■ Zitierter Abschnitt
Aktualisierte Ausgabe von 2018 (ursprünglich von 2008). Paperback, 344 Seiten. Verlag: Books on Demand

ISBN-13: 9783746006819

https://www.noahsow.de/deutschlandschwarzweiss/

Wir haben in Deutschland nicht nur ein Rassismusproblem, wir haben leider auch das Problem, dass weiße Deutsche das Problem gern leugnen. Es geht nicht nur um einige Einzelpersonen mit extrem menschenverachtenden Ansichten, sondern um weitverbreitete, alltägliche Meinungen und Verhaltensweisen, vor allem aber um ein System mit institutioneller Macht, an dem wir alle teilhaben, ob wir wollen oder nicht. Das ist *unser* Problem als weiße Bürger_innen, und wir sind in der Verantwortung, sowohl unser individuelles Fehlverhalten als auch die gesellschaftliche Schieflage zu korrigieren.

Noah Sows Buch deckt viele Facetten des deutschen Rassismus‘ ab. Es richtet sich vor allem an weiße Deutsche, öffnet den Blick für rassistische Vorurteile, erklärt Begriffe, geht auf die Geschichte des deutschen Rassismus‘ ein, und veranschaulicht an zahlreichen Beispielen, wie die Idee unterschiedlicher „Rassen“ immer noch unsere Gegenwart prägt und vergiftet. Sow verbindet dabei Sachinformationen mit trockenem Humor und Sarkasmus.

Besonders eindrücklich fand ich die Abschnitte, in denen sie hiesige Verhältnisse (z.B. Institutionen oder den Kulturbetrieb) mit den sprachlichen Mitteln rassistischer Exotisierung und Abwertung beschreibt. An manchen Stellen hat der bitter triefende Sarkasmus mich eher irritiert (meist, weil mich der Wechsel zwischen Sachinformationen und Sarkasmus überrumpelte).

■ Aufgaben
a) An wen richtet sich das Buch laut der Buchbesprechung vor allem?
b) Gib aus den Einträgen alles von der Zeile mit „Given: Select the 開設完了及び取引パスワードの受取 step“ bis einschließlich der Zeile mit „Looking at the“ unverändert aus. Lass dabei die Bilder weg.
Die Buchbesprechung und die Einträge stammen aus unterschiedlichen Quellen.

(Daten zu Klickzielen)
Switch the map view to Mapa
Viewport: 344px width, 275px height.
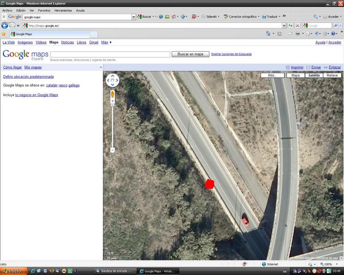pyautogui.click(x=295, y=75)
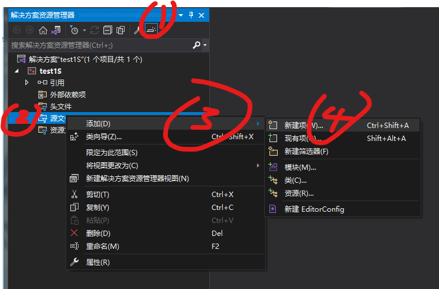
Task: Toggle the preview selected items button
Action: (x=151, y=29)
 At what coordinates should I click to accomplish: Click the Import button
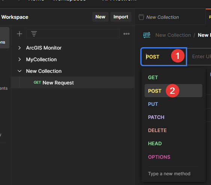[x=121, y=17]
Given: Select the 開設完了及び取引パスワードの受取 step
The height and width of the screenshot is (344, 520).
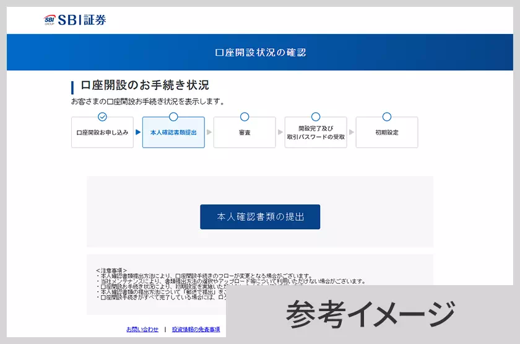Looking at the screenshot, I should point(316,133).
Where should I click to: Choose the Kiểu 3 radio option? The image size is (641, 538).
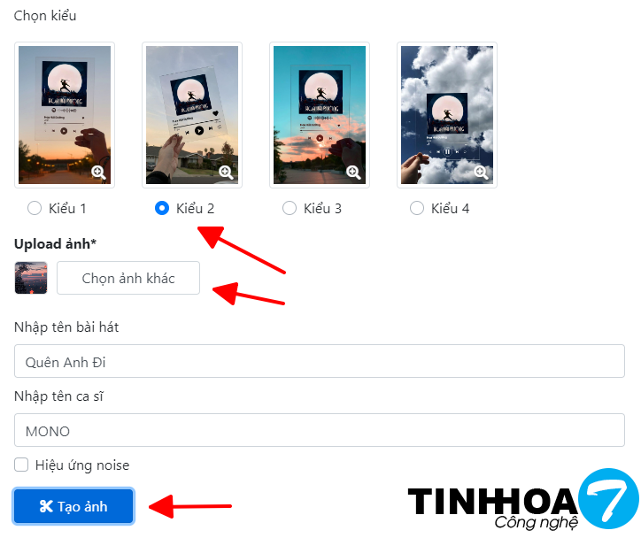point(290,208)
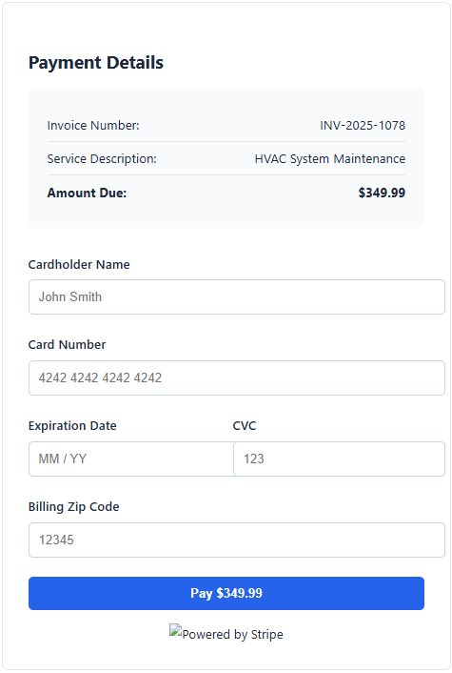Click the Powered by Stripe text
Screen dimensions: 452x673
pyautogui.click(x=232, y=634)
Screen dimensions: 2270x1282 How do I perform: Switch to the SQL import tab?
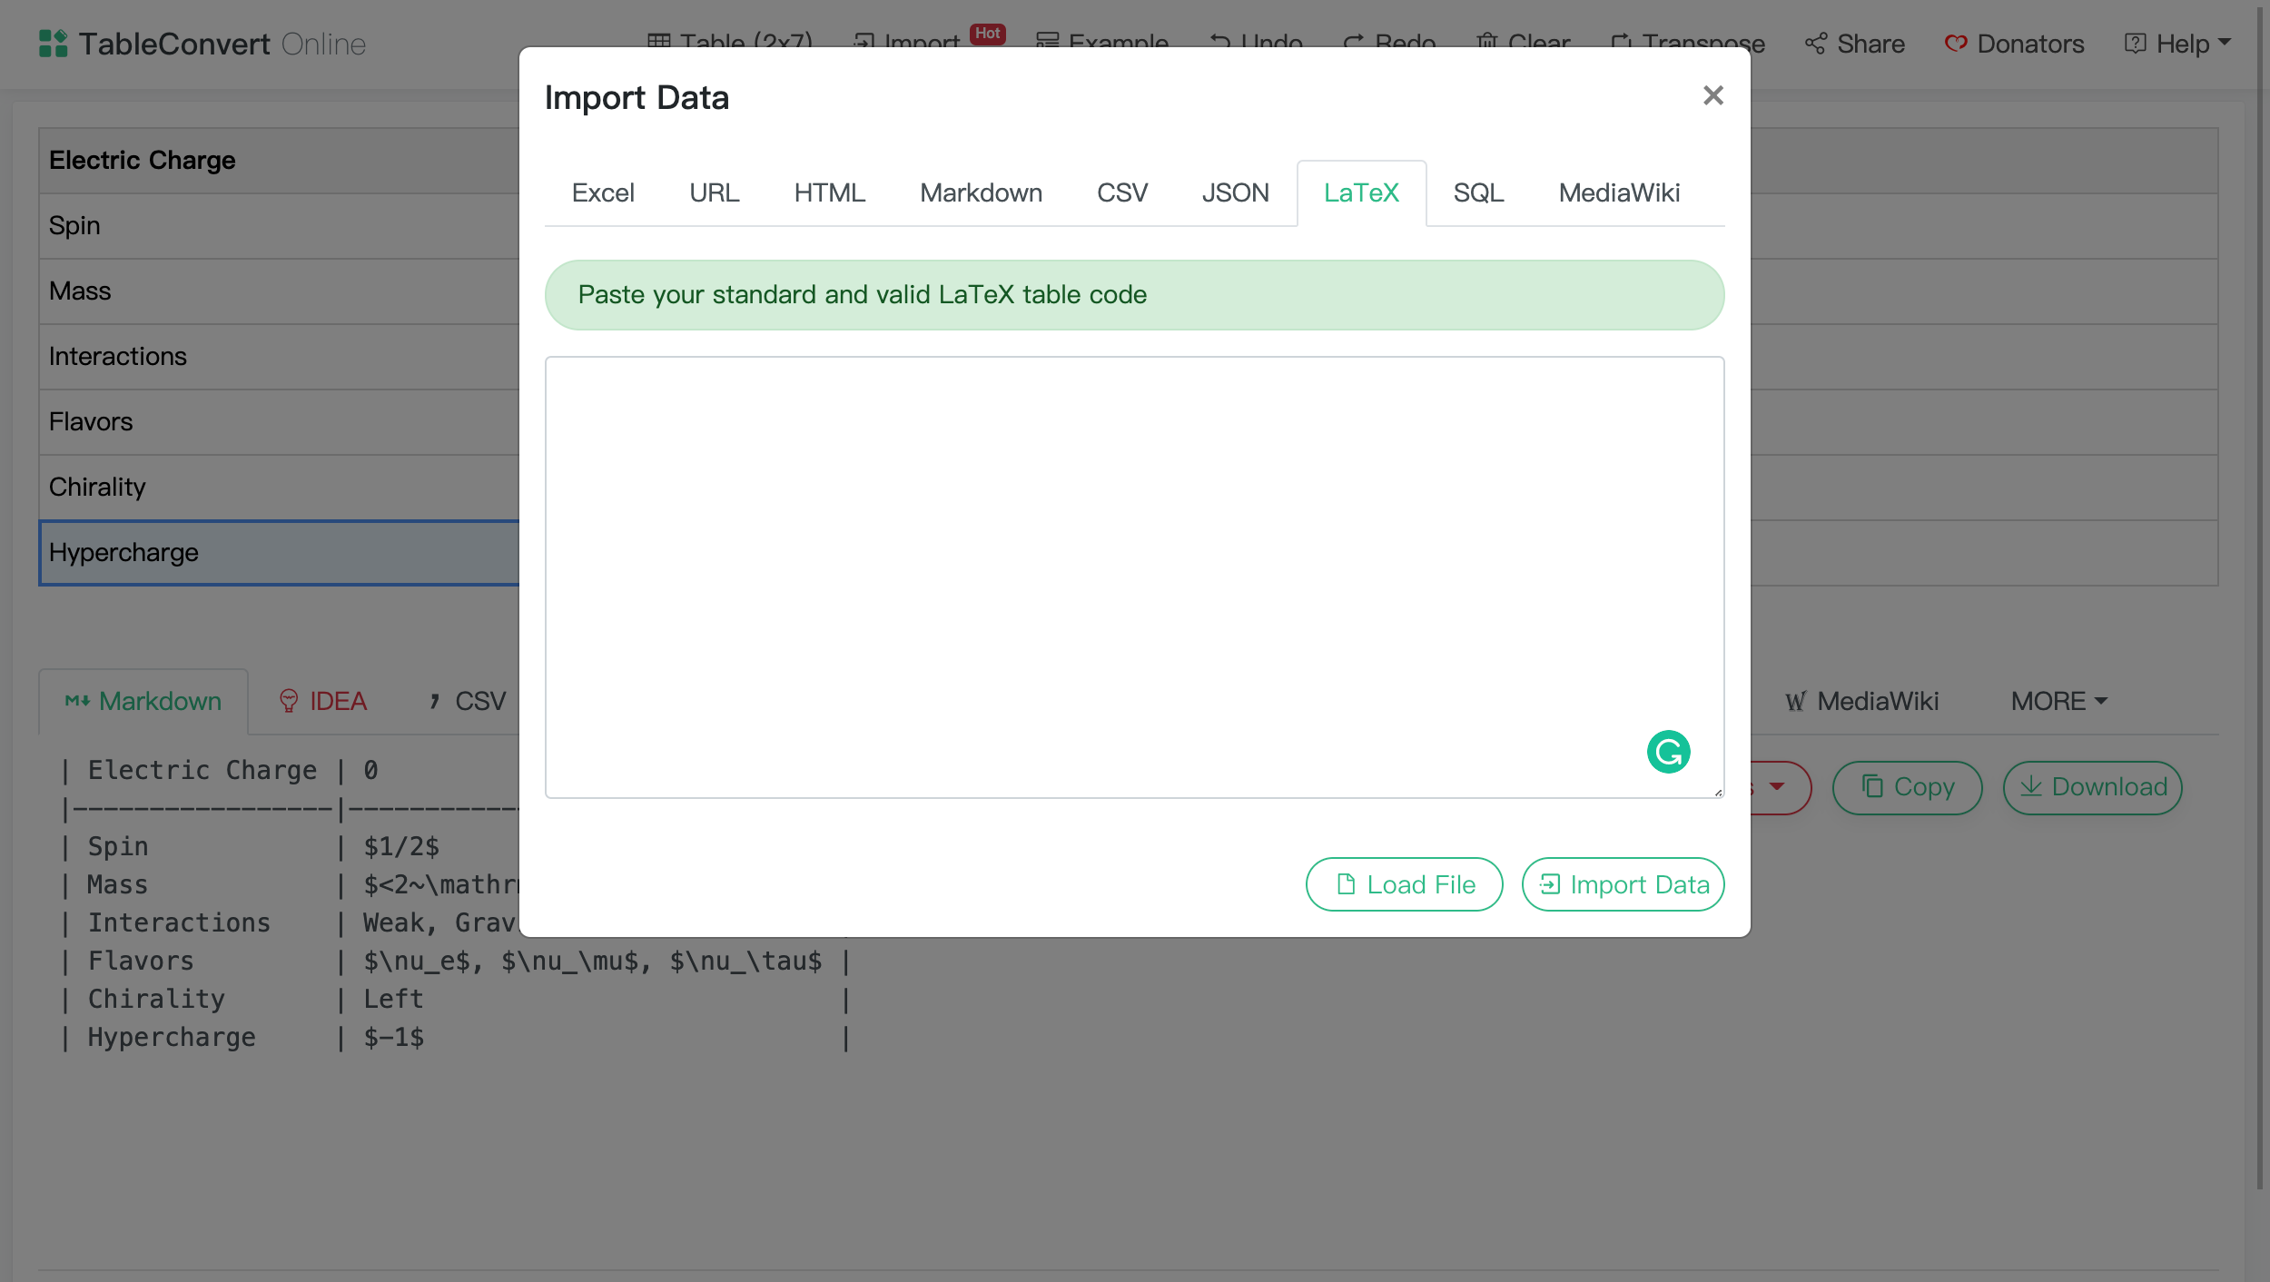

■ Lösungen
a) Vor allem an weiße Deutsche.

b)
Given: Select the 開設完了及び取引パスワードの受取 step
The height and width of the screenshot is (344, 520).
Looking at the screenshot, I should point(316,133).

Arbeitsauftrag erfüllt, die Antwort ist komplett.